> **ОТРЫВОК ДЛЯ ЧТЕНИЯ**:
Хотя гористые берега и мысы, разделяющие эти бухты друг от друга, практически лишены какой бы то ни было растительности и продуваются студеными северными ветрами, внутренние участки этих же фьордов настолько хорошо защищены стенами тех же самых гористых массивов, что именно здесь расположены одни из лучших пастбищных земель в Исландии. Можно не сомневаться в том, что альбанские фермеры нашли путь в эти северные «оазисы» и давно обосновались здесь. Действительно, озеро, раскинувшее свои воды в плодородной долине Рейкьяладар, лежащей всего в двенадцати милях от залива Скьялфанди Бэй, до сих пор носит имя Вестманнсватна — Озеро Вестменов, — что явно свидетельствует о присутствии здесь в далеком прошлом выходцев с запада.

И тем не менее, как говорится в хронике, Гардар избегал появляться в столь благодатных местах, отдав предпочтение естественной крепости под названием Хусавик, расположенной на побережье залива Скьялфанди Бэй. Оставленное нам одним из путешественников XIX в. описание Хусавика, бывшего в те времена едва заметной рыбачьей деревушкой, рисует живую картину, показывающую, как могло выглядеть это место.

«Селение расположено на высоте примерно около ста футов над уровнем моря, на самой кромке скал, перпендикулярно обрывающихся вниз. Эта гавань считается одной из самых опасных во всей Исландии, учитывая утесы у входа в нее, а также открытость северным и западным ветрам».

Почему же Гардар предпочел зазимовать в таком неприютном месте, если поблизости можно было найти сколько угодно спокойных гаваней, образованных устьями глубоких фьордов и куда лучше защищенных от свирепства стихий? На мой взгляд, ответ достаточно очевиден: он просто не посмел искать прибежища в более удобных гаванях, потому что они уже давно были заняты людьми, которые растерзали бы викингов на мелкие клочки, если бы те только попались им в руки.

Итак, Гардар решил перезимовать именно здесь не потому, что его привлекала дикая и мрачная красота здешних скал, а потому, что здешняя естественная крепость, будучи практически неприступной, служила надежной защитой от любых представителей рода человеческого, опасаться которых у Гардара были все основания. Ибо что еще, кроме острого страха за собственную жизнь, могло побудить викингов Гардара по доброй воле провести зиму в столь жутком месте?

> **ИСХОДНЫЕ ДАННЫЕ**:
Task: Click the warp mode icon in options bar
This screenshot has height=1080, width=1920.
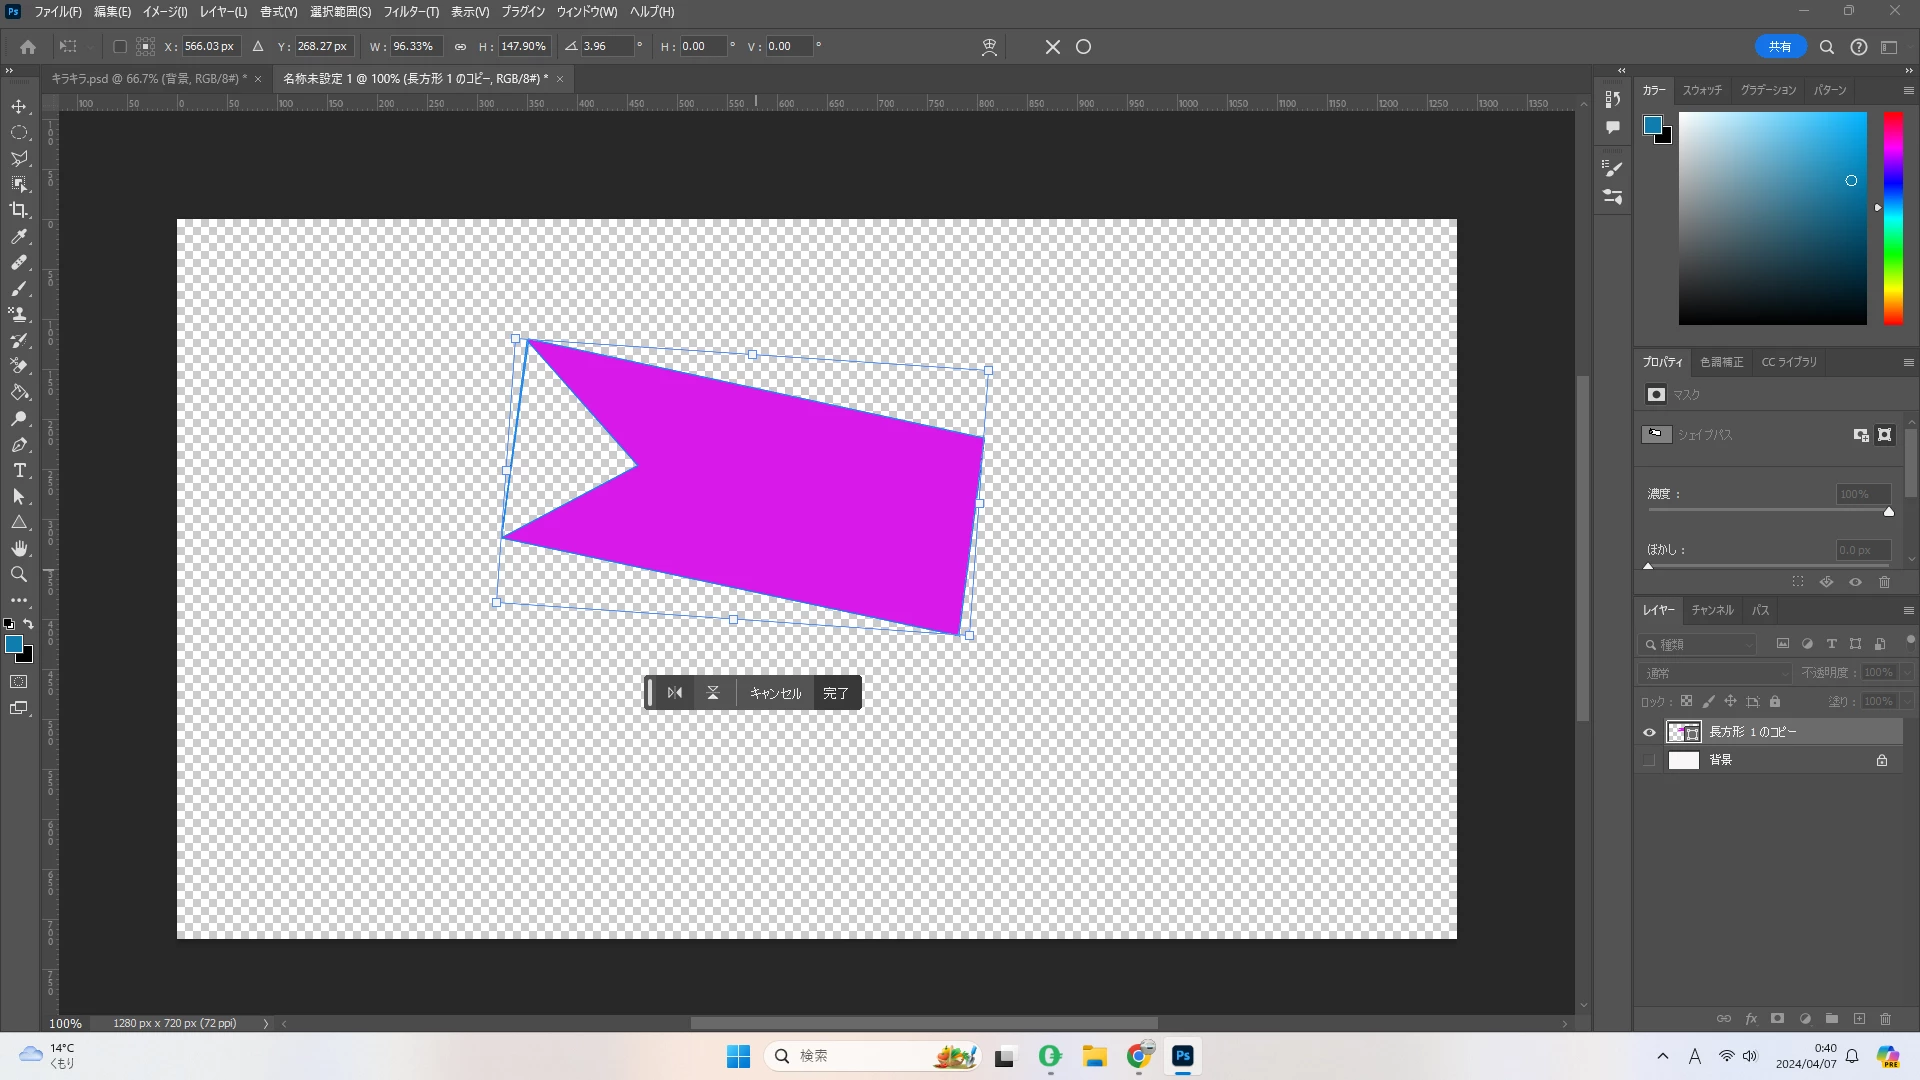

> **ЗАДАНИЕ 1**:
Воспроизведите часть отрывка о Гардаре, начиная со слов «Итак, Гардар решил» и продолжая до слов «столь жутком месте?» включительно.
> **ЗАДАНИЕ 2**:
Как называется озеро в долине Рейкьяладар, согласно отрывку о Гардаре?
Приведенные строки здесь никакой роли не играют.

> **ПРАВИЛЬНЫЙ ОТВЕТ 1**:
Итак, Гардар решил перезимовать именно здесь не потому, что его привлекала дикая и мрачная красота здешних скал, а потому, что здешняя естественная крепость, будучи практически неприступной, служила надежной защитой от любых представителей рода человеческого, опасаться которых у Гардара были все основания. Ибо что еще, кроме острого страха за собственную жизнь, могло побудить викингов Гардара по доброй воле провести зиму в столь жутком месте?

> **ПРАВИЛЬНЫЙ ОТВЕТ 2**:
Озеро называется Вестманнсватна, то есть Озеро Вестменов.